Bolivia traditionally has maintained normal diplomatic relations with all hemispheric states except Chile. Relations with Chile, strained since Bolivia's defeat in the War of the Pacific (1879-83) and its loss of the coastal province of Atacama, were severed from 1962 to 1975 in a dispute over the use of the waters of the Lauca River. Relations were resumed in 1975 but broken again in 1978 over the inability of the two countries to reach an agreement that might have granted Bolivia a sovereign access to the sea. In the 1960s, relations with Cuba were broken following Castro's rise to power but resumed under the Paz Estenssoro Administration in 1985.

Bolivia pursues a foreign policy with a heavy economic component. Bolivia has become more active in the Organization of American States (OAS), the Rio Group, and in MERCOSUR, with which it signed an association agreement in 1996. Bolivia promotes its policies on sustainable development and the empowerment of indigenous people. Bolivia is a member of the United Nations and some of its specialized agencies and related programs; OAS; Andean Community; INTELSAT; Non-Aligned Movement; International Parliamentary Union; Latin American Integration Association (ALADI); World Trade Organization; Rio Treaty; Rio Group; MERCOSUR; and Uruguay, Paraguay, Bolivia (URUPABOL, restarted in 1993).
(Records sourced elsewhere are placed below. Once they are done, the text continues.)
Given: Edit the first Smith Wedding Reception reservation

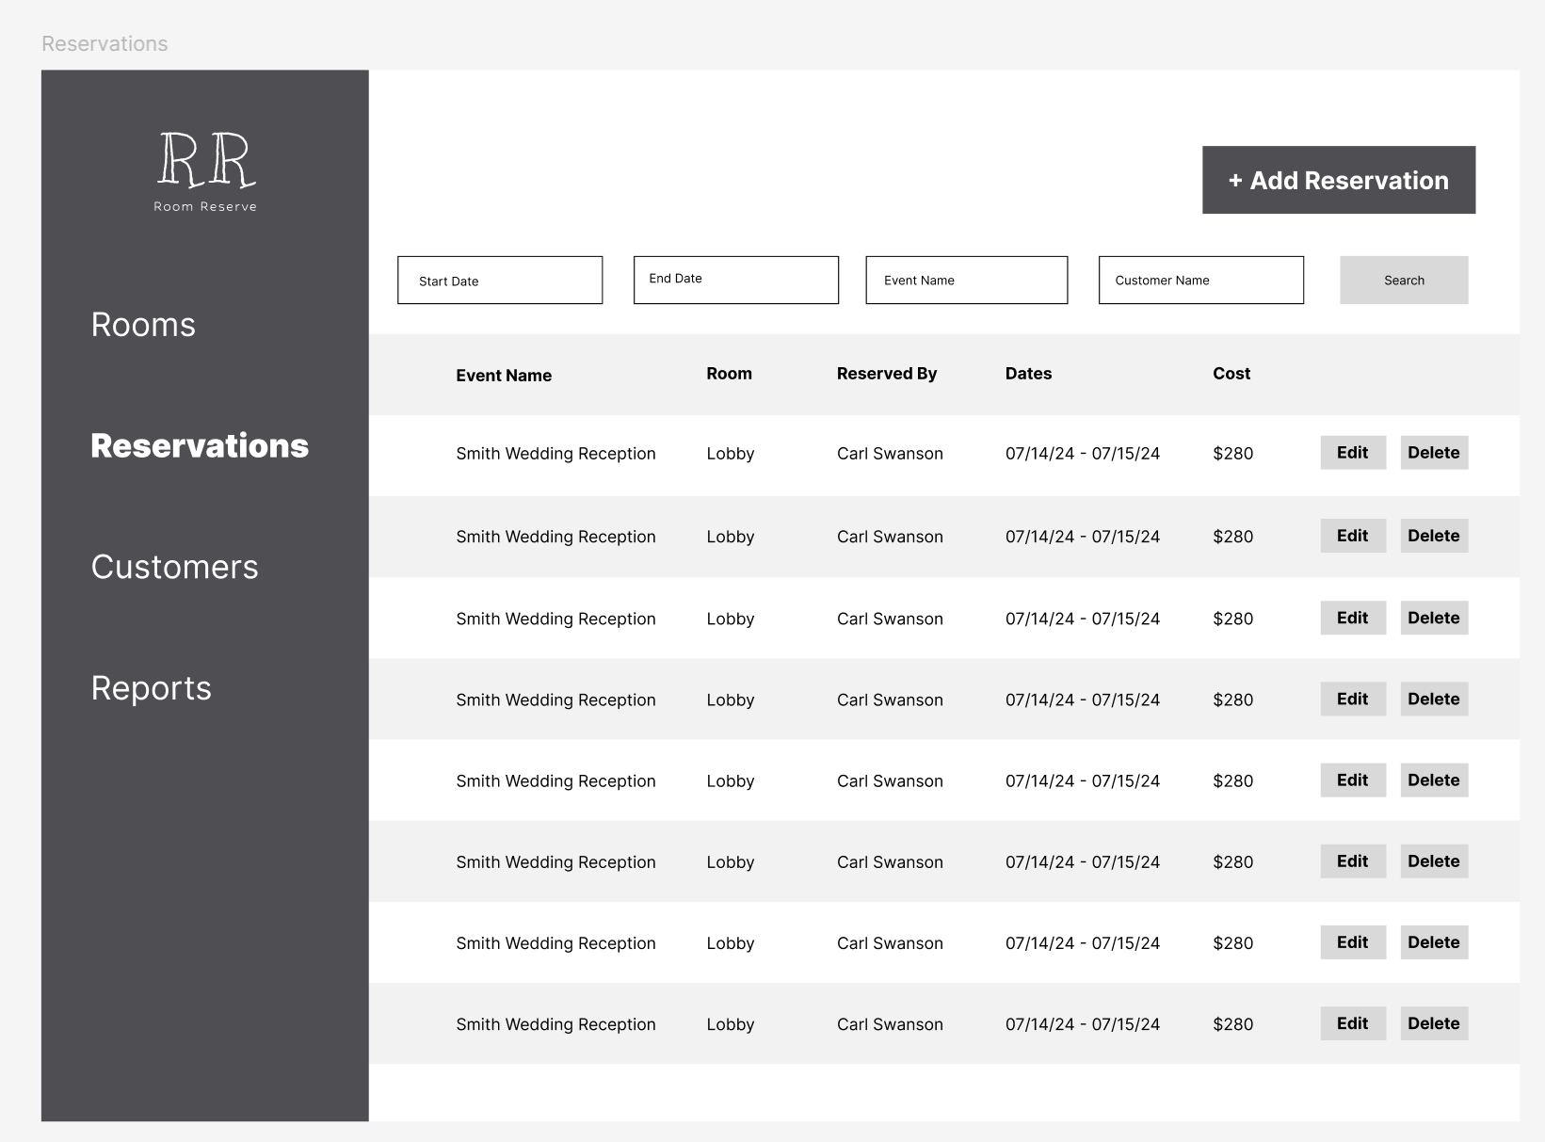Looking at the screenshot, I should [1352, 452].
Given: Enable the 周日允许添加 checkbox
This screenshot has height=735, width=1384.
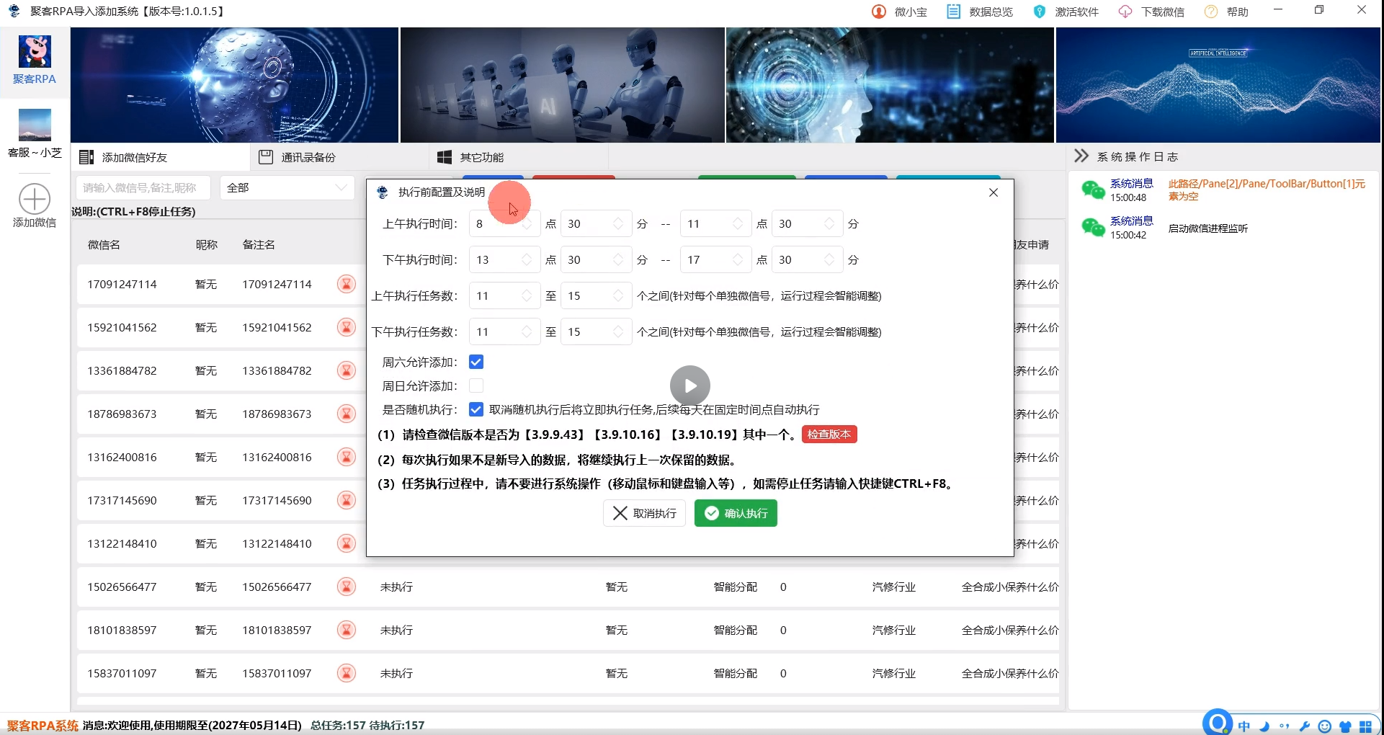Looking at the screenshot, I should 476,386.
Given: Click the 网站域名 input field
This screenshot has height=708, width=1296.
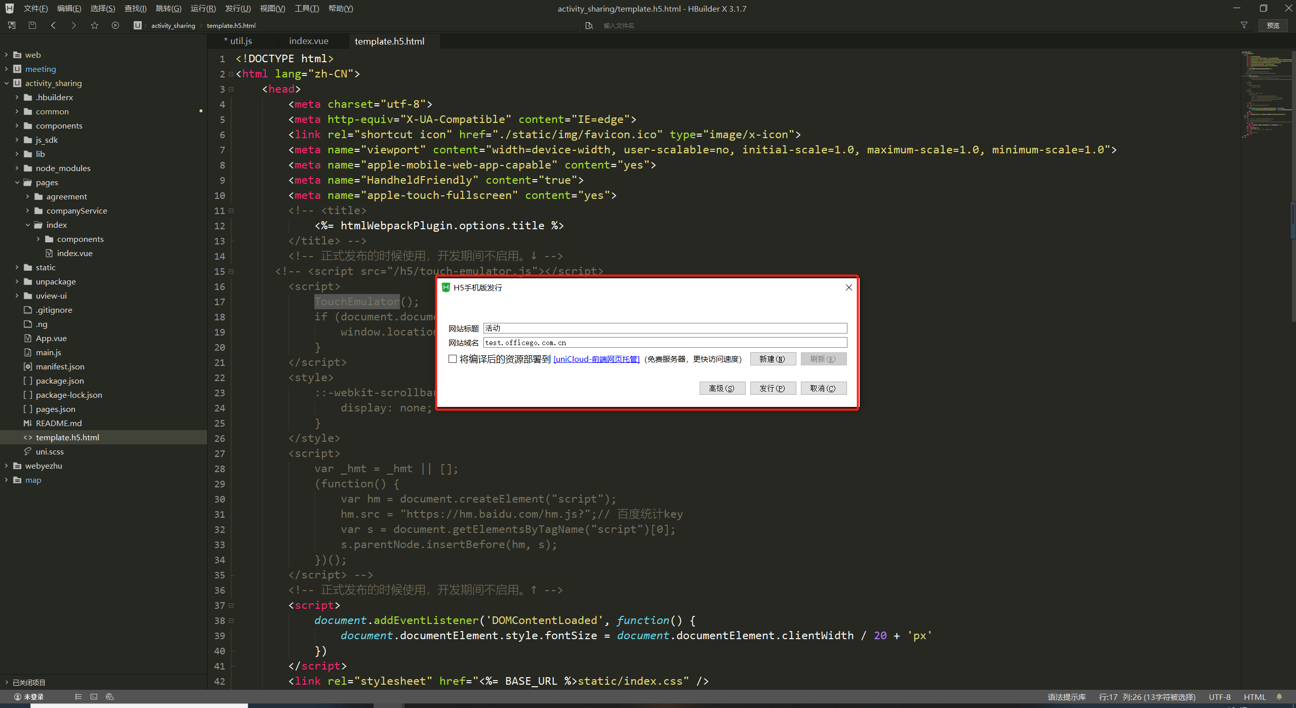Looking at the screenshot, I should pos(665,343).
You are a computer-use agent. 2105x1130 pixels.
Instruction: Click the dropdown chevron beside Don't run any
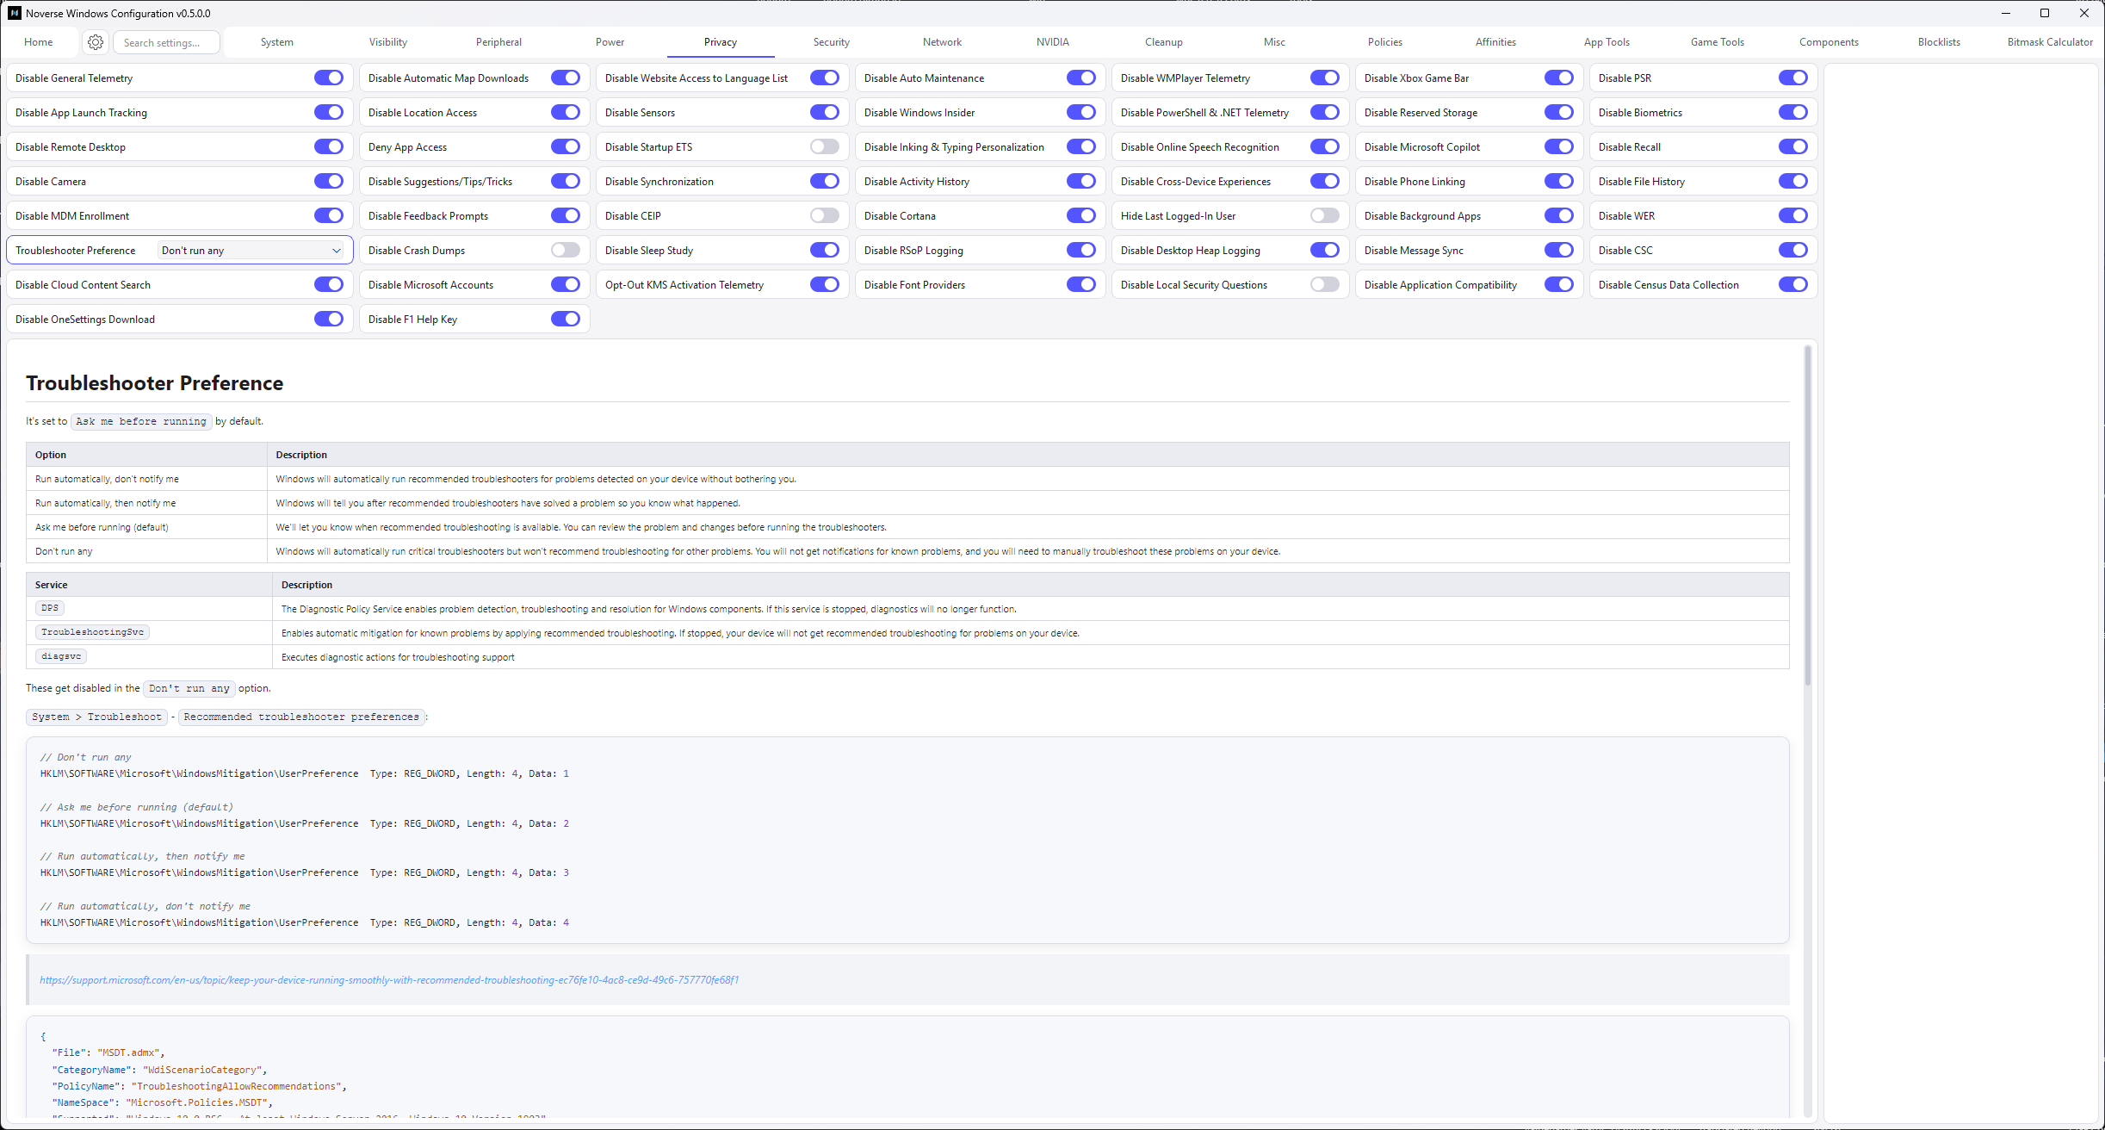coord(337,251)
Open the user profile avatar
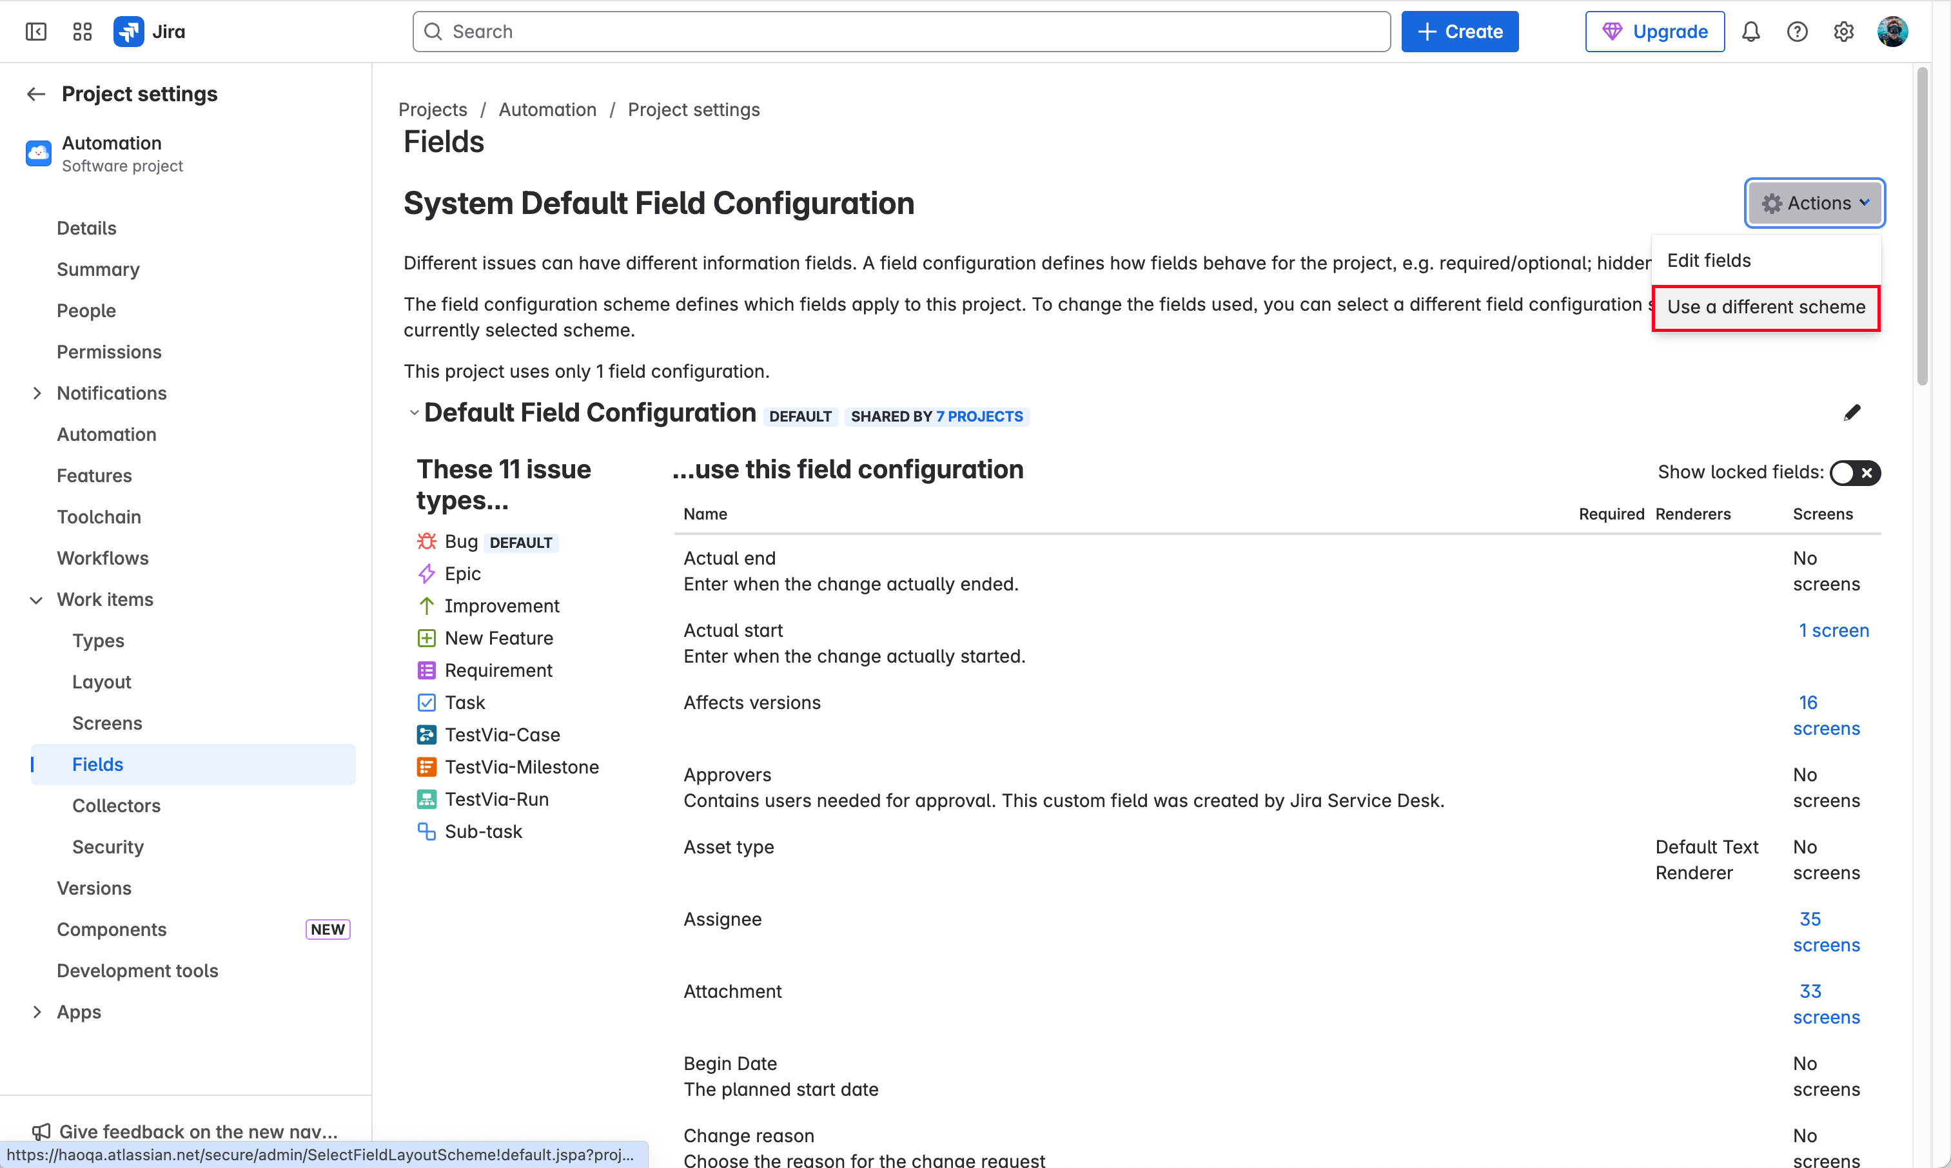 [1892, 31]
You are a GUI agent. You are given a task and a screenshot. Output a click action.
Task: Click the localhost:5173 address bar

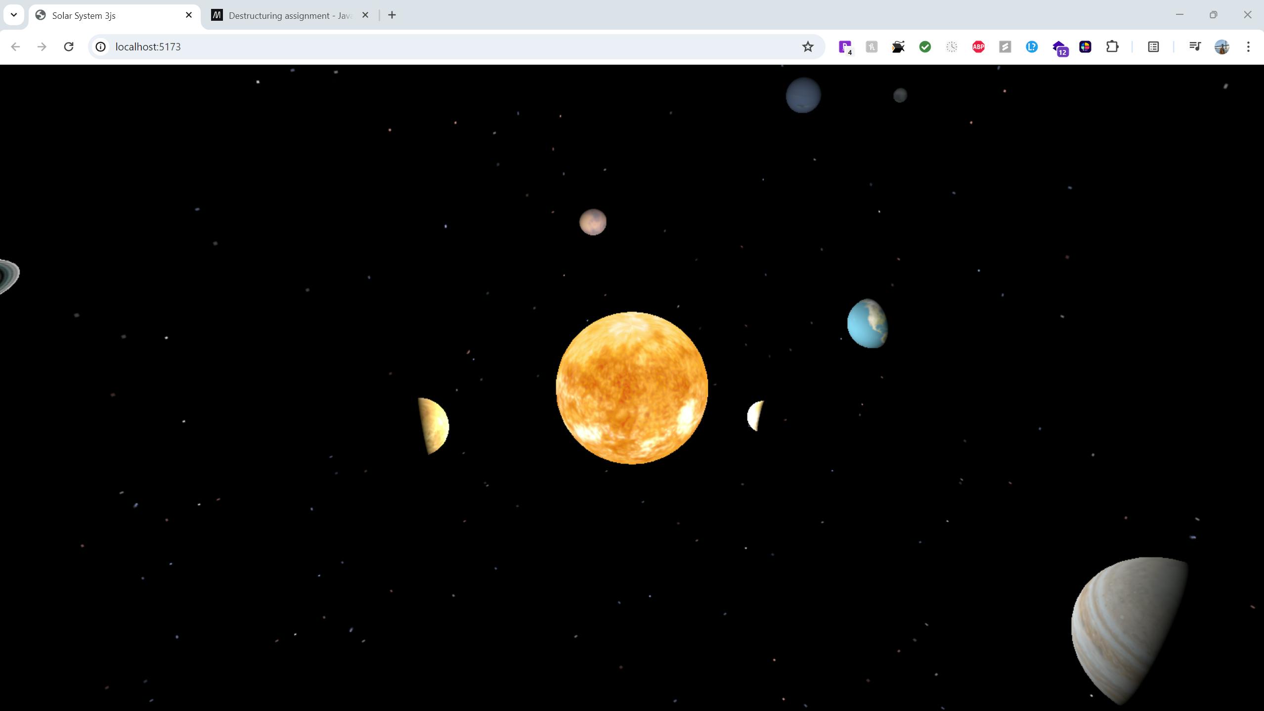point(445,46)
As an outgrowth of the 1994 Summit of the Americas, Bolivia hosted a hemispheric summit conference on sustainable development in December 1996. A First Ladies' hemispheric summit was also hosted by Bolivia that same month.

Disputes - international: has wanted a sovereign corridor to the South Pacific Ocean since the Atacama area was lost to Chile in 1884; dispute with Chile over Rio Lauca water rights

Illicit drugs: world's third-largest cultivator of coca (after Peru and Colombia) with an estimated 21,800 hectares under cultivation in 1999, a 45% decrease in overall cultivation of coca from 1998 levels; intermediate coca products and cocaine exported to or through Colombia, Brazil, Argentina, and Chile to the United States and other international drug markets; alternative crop program aims to reduce illicit coca cultivation

Reference

Much of the material in this article comes from the CIA World Factbook 2000 and the 2003 U.S. Department of State website.